# Exercise instructions:
Will you write out, word for word, every line from the one with "The image size is (874, 346)." to the final line of the data below, with the pictures left out?

Records drawn from a dataset:
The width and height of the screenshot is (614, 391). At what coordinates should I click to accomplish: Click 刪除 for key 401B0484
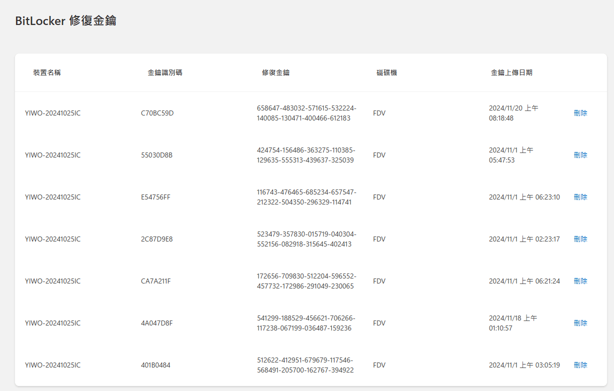(581, 365)
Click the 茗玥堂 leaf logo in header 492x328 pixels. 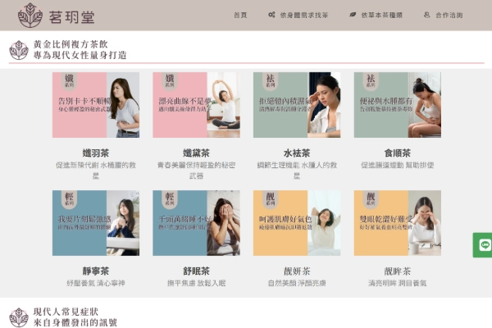click(x=30, y=16)
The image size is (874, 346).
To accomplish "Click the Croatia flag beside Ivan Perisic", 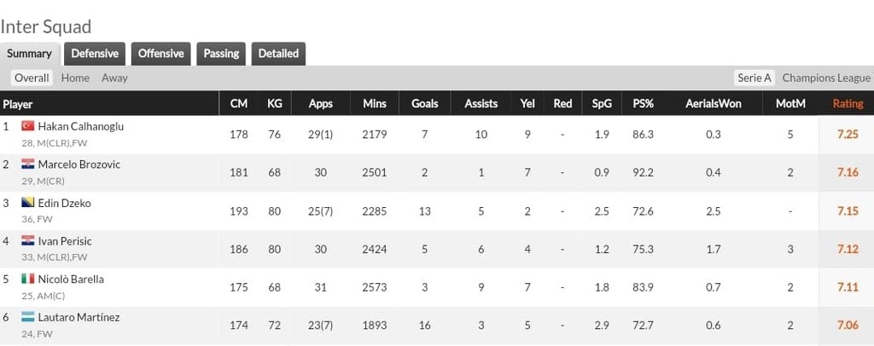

# Answer for this exercise:
The image size is (874, 346).
To accomplish "Click the Croatia flag beside Ivan Perisic", 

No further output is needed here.